NOT A GOOD FOREIGNER (October 23, 2000)

I found myself at one end of Leonard Street, which is not far from the Liverpool Street Station, a bit early for the press view of the Stuckist Real Turner Prize Show in Pure Gallery, located on the other end of the street, and so I went to an old local pub to kill the time. The Griffin was full of locals. It took me a short while only to realize why I felt ever-so-slightly ill at ease not only in this cozy pub, but in this part of London, as well: almost everyone around me was British. As soon as this thought took shape, I remembered having similar feelings in the States: whenever I went out of Cambridge, Massachusetts, with a possible exception of New York City, I would find myself surrounded by Americans. Come to think of it, I am not a good foreigner.

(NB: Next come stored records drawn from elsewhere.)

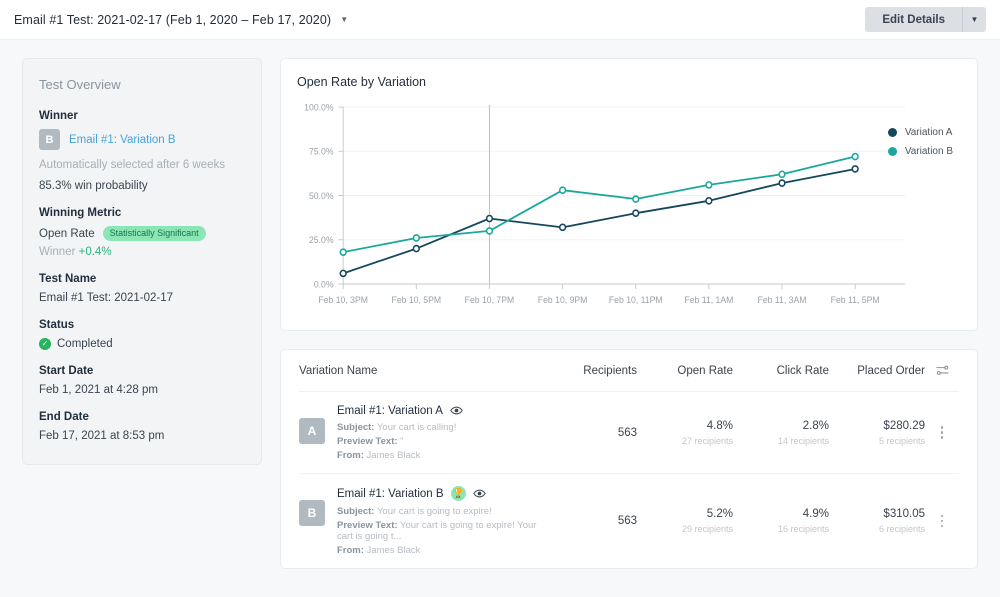 Image resolution: width=1000 pixels, height=597 pixels. I want to click on column-header-click-rate: Click Rate, so click(781, 371). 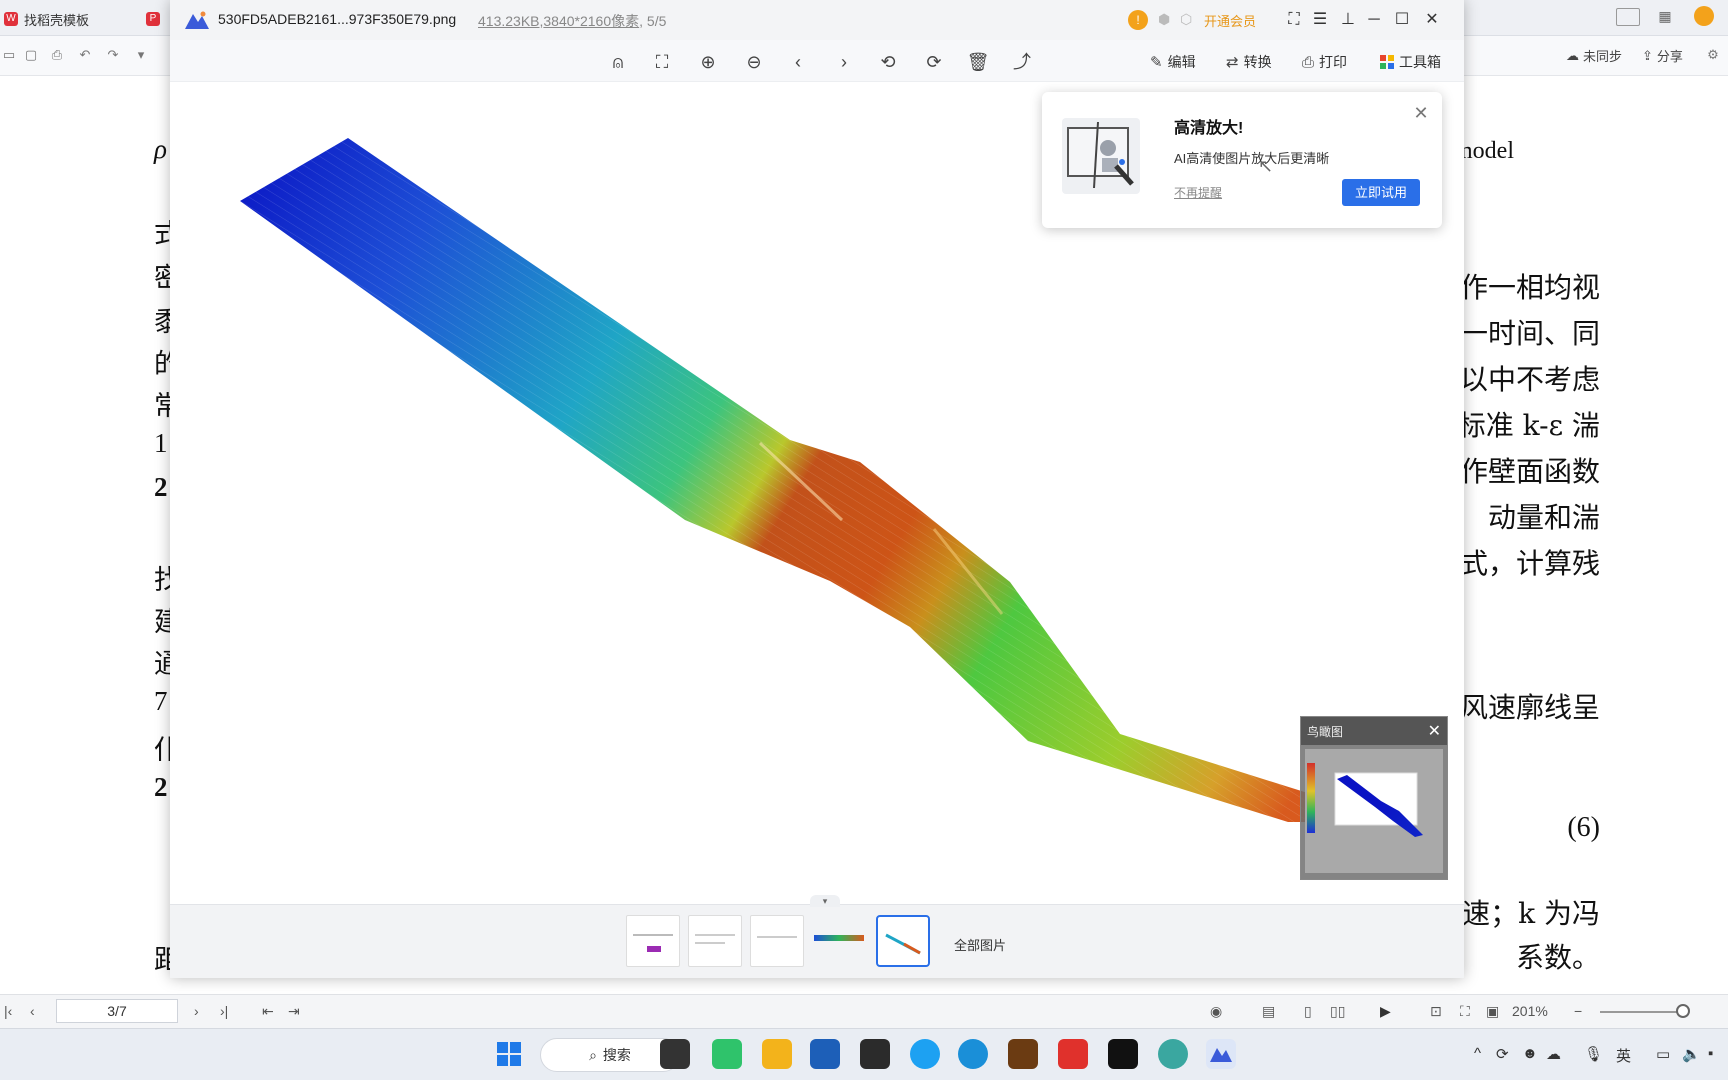 What do you see at coordinates (1665, 17) in the screenshot?
I see `grid-icon: ▦` at bounding box center [1665, 17].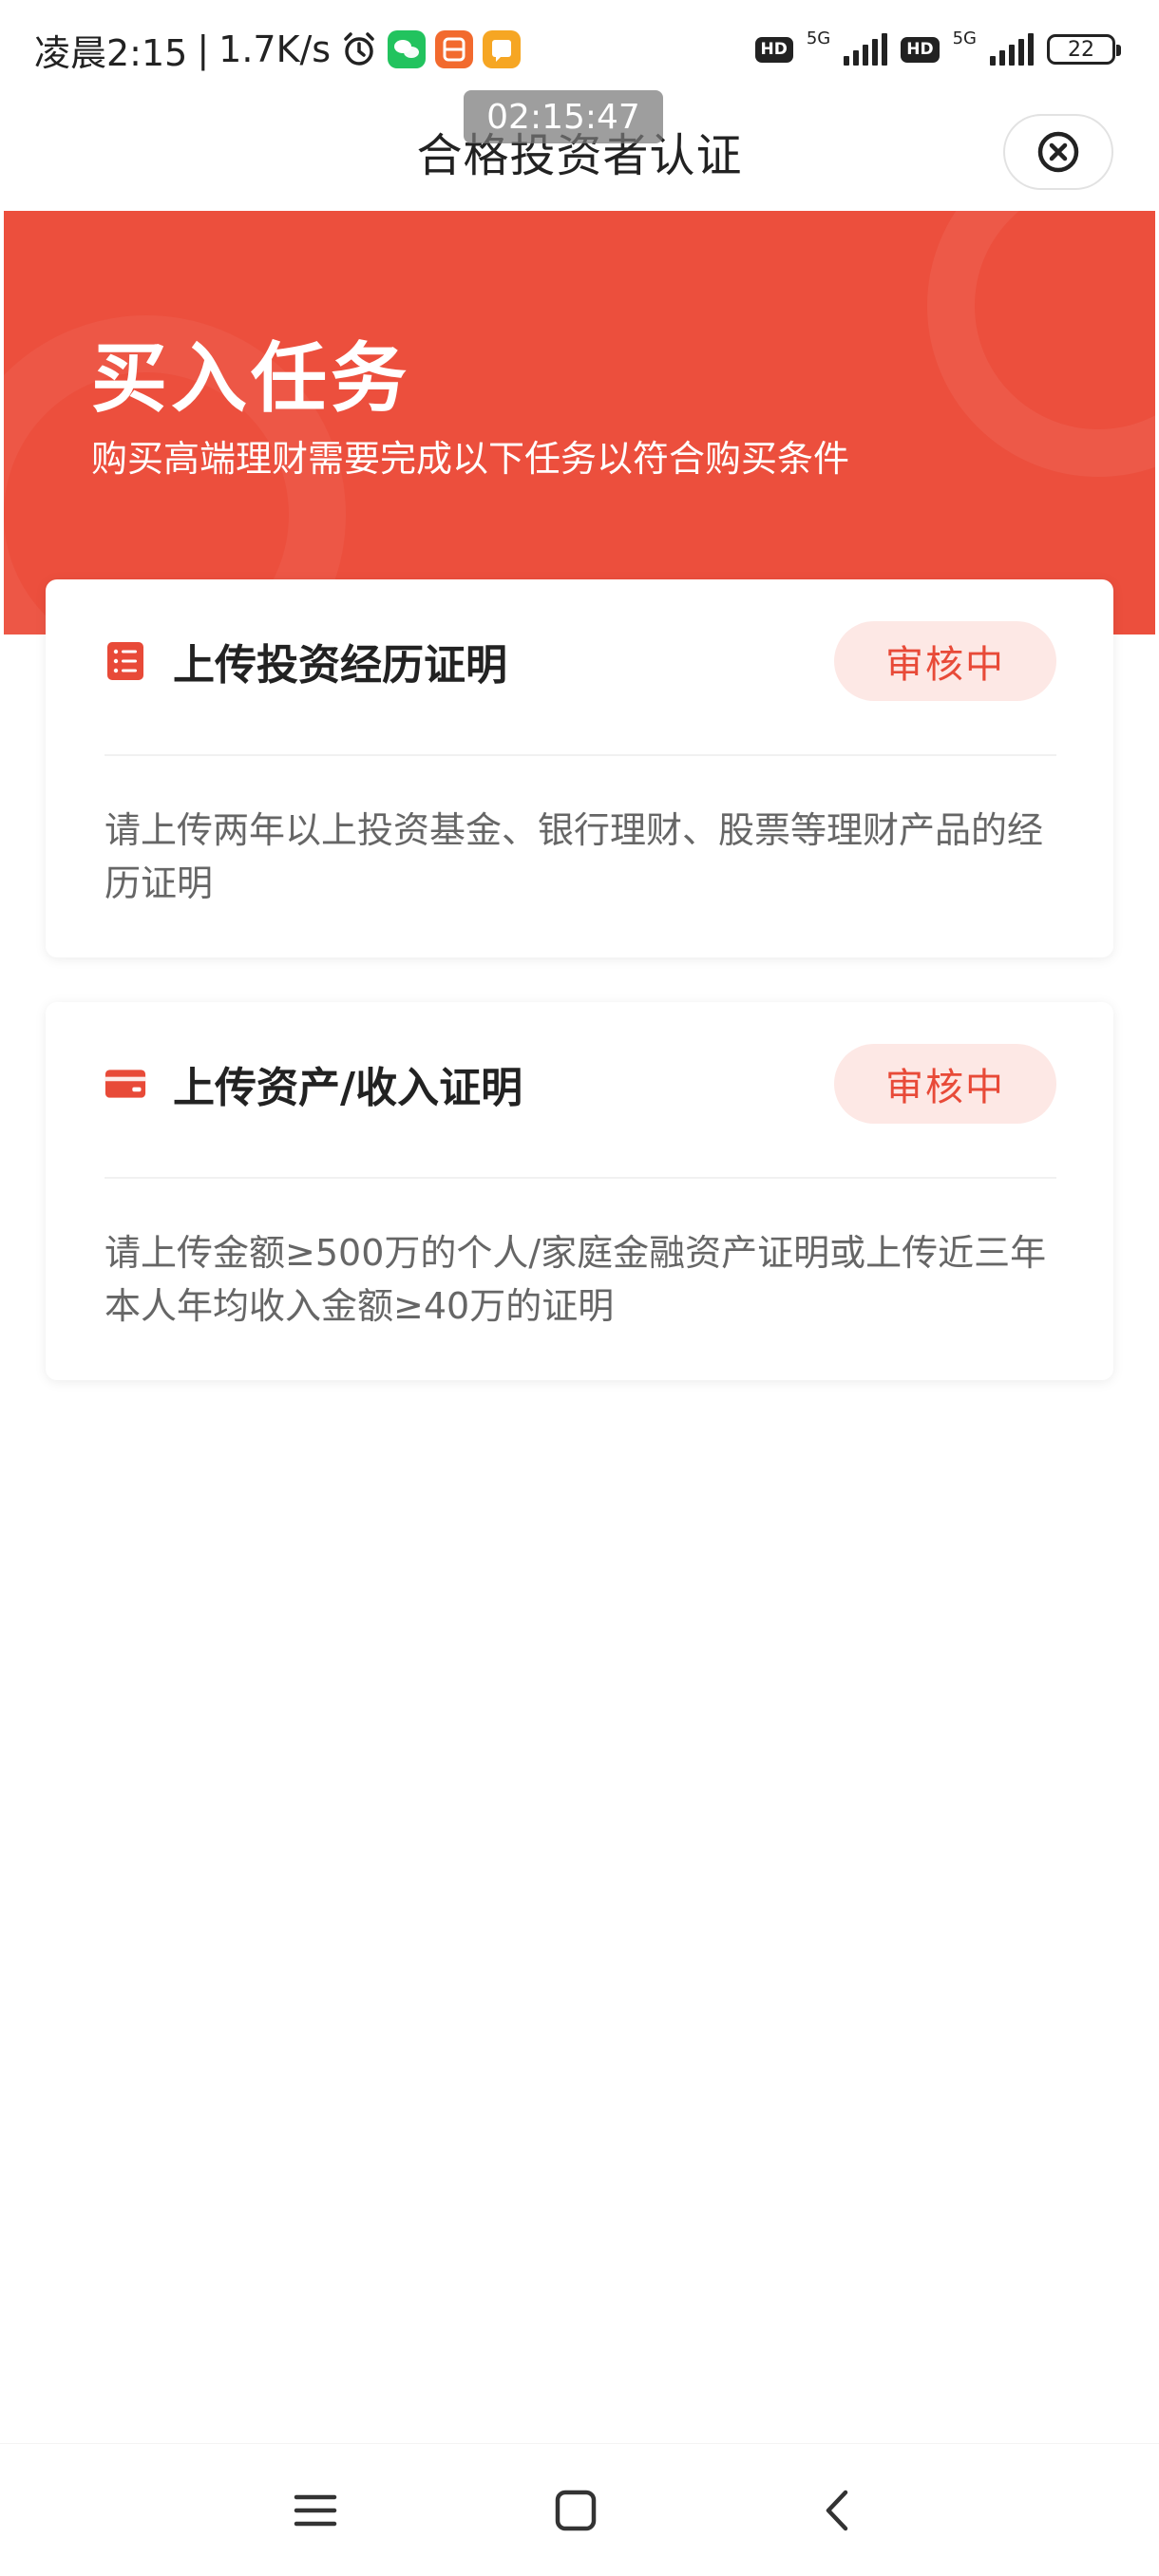 The image size is (1159, 2576). I want to click on status-bar: 凌晨2:15 | 1.7K/s HD 5G HD 5G 22, so click(580, 50).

Addendum (December 18, 2015)

Well, I can report exactly the same experiences since my “return” to Croatia, which goes as my motherland. As well as fatherland, I hasten to add. Whenever I leave the familiar neighborhoods in either Motovun or the center of Zagreb, I feel ever-so-slightly ill at ease among the locals. That is, fellow Istrians or other Croatians. I am not a good foreigner, to be sure. And I am definitely a foreigner both in Istria and elsewhere in Croatia. In fact, I am a foreigner everywhere on earth—the planet where abroad is everywhere and home is nowhere. At long last, I can say this without any fear of contradiction, for I have spent most of my life traipsing from country to country to country. And I am nearly seventy already.